Ketika buku Theory of Literature karya Rene Wellek dan Austin Warren terbit pertama kali dalam edisi terjemahan bahasa Indonesia pada awal 1989, saya masih duduk di bangku SMA. Seingat saya, istilah “intrinsik” dan “ekstrinsik” yang menjadi kategori inti dalam buku itu sudah lumayan populer sebagai bahasa teknis dalam konteks pembelajaran bahasa dan sastra Indonesia di sekolah sejak diluncurkannya kebijakan Kurikulum 1984. Artinya, sangat boleh jadi buku edisi bahasa Inggrisnya memang sudah dirujuk di kalangan akademisi sastra di kampus secara terbatas dan diteruskan secara langsung maupun tidak langsung kepada para guru dan mahasiswa calon guru bahasa dan sastra Indonesia. Saya rasa, justru karena itulah penerjemahan buku tersebut makin penting pada masa itu, terutama untuk mengatasi kesenjangan pengetahuan dalam ilmu sastra, khususnya untuk kebutuhan pembelajaran sastra di sekolah.

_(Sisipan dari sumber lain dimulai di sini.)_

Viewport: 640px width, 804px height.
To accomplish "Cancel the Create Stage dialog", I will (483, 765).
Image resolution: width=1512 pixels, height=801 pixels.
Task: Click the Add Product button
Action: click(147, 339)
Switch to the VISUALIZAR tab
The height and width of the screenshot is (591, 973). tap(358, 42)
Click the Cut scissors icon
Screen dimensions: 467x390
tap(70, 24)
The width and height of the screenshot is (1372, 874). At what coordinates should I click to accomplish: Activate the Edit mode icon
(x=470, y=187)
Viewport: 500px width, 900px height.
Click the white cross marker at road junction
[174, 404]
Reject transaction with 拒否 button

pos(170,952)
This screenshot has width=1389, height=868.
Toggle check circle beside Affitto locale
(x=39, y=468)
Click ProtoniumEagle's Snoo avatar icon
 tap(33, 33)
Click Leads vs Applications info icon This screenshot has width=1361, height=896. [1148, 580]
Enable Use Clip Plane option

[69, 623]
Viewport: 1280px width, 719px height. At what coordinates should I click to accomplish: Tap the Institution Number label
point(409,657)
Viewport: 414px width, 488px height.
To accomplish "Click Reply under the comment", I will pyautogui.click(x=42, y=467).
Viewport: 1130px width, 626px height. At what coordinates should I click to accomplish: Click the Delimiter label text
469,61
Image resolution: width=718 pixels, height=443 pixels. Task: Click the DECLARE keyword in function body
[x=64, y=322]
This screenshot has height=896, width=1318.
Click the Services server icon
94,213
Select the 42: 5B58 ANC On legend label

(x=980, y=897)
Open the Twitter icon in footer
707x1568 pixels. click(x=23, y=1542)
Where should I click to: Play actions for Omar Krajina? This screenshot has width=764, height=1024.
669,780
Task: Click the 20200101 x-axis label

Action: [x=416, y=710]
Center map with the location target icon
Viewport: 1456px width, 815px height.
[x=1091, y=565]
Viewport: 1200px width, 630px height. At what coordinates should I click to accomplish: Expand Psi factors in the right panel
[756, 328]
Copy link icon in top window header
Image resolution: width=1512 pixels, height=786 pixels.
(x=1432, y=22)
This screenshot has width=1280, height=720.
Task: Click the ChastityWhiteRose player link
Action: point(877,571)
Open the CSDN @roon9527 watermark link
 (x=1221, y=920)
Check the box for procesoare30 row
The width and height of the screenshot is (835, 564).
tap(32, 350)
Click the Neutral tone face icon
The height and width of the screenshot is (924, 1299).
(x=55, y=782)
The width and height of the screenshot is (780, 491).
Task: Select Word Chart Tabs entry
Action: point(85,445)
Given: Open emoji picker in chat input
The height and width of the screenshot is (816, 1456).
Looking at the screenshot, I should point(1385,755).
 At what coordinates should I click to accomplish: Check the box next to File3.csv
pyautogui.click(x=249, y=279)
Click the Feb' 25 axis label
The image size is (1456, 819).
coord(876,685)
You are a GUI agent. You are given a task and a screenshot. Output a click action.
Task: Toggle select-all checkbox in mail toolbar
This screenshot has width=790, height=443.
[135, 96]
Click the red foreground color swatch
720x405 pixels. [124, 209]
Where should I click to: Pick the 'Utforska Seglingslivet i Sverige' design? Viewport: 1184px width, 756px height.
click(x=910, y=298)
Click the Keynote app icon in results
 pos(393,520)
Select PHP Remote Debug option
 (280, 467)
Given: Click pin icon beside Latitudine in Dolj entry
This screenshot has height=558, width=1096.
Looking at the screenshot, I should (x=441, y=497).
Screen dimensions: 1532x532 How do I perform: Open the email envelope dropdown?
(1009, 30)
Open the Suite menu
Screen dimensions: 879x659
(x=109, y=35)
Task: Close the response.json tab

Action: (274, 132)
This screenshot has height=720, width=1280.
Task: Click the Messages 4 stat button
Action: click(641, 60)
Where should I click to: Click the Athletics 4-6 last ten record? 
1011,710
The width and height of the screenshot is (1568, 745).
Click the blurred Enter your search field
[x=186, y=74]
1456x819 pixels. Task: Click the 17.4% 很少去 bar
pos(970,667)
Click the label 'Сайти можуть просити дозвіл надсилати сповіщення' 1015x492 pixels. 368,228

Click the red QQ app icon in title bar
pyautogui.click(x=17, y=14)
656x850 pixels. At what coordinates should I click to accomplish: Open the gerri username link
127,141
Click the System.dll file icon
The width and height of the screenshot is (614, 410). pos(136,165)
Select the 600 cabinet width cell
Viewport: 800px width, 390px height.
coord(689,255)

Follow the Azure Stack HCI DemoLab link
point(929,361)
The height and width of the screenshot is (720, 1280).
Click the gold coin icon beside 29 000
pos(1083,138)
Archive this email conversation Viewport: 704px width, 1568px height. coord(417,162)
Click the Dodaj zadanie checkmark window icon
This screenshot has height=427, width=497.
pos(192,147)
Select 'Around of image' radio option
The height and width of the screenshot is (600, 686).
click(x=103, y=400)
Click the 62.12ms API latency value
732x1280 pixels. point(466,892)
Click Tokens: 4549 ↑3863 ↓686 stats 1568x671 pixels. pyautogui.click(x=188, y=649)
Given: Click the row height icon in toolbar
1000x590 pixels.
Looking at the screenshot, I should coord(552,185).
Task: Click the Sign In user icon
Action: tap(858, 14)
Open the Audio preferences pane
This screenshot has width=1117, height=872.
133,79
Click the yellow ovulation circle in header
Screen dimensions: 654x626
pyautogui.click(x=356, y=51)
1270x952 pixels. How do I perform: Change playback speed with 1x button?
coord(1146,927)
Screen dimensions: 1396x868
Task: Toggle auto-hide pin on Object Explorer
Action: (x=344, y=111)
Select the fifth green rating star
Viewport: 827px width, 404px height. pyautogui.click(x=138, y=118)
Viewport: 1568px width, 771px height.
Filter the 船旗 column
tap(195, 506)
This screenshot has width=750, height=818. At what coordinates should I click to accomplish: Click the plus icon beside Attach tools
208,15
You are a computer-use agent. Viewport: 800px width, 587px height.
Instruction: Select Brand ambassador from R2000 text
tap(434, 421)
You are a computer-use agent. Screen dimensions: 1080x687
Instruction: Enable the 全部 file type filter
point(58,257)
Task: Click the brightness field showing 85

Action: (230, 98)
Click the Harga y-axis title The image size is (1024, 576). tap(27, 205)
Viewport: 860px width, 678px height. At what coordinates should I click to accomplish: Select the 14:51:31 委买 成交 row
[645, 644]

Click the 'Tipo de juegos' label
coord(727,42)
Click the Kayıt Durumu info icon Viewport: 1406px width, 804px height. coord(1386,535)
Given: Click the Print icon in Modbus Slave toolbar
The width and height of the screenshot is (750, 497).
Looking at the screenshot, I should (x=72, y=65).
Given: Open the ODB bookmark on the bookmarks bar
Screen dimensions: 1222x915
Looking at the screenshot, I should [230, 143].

Meski penerjemahnya, Melani Budianta, menyadari bahwa penerbitan edisi terjemahan buku itu sudah cukup terlambat, sebab edisi pertama Inggrisnya terbit pada 1949, dia menekankan bahwa buku Wellek dan Warren itu tetap dapat memberikan kesegaran karena “mempertanyakan kembali asumsi-asumsi dasar” dalam ilmu sastra. Namun, di titik kesegaran itu pula terletak jebakan akademisnya karena ternyata buku itu, apa boleh buat, juga diperlakukan sebagai semacam buku panduan untuk mahasiswa S1 di jurusan sastra atau di jurusan pendidikan bahasa dan sastra Indonesia. Padahal, Welek dan Warren sendiri sebenarnya memaksudkan buku tersebut secara khusus untuk bahan pemikiran bagi para akademisi sastra di tingkat pascasarjana untuk menjelajahi kemungkinan-kemungkinan baru dalam pengembangan ilmu sastra yang pada akhir era 1940-an masih belum mantap di kampus-kampus Amerika Serikat sendiri, tempat kedua penulis itu mengajar. Konteks khusus ini, demi aktualitas, memang sudah dihapus oleh kedua penulisnya di edisi ketiganya (1962). Edisi inilah yang kemudian menjadi bahan terjemahan Melani Budianta.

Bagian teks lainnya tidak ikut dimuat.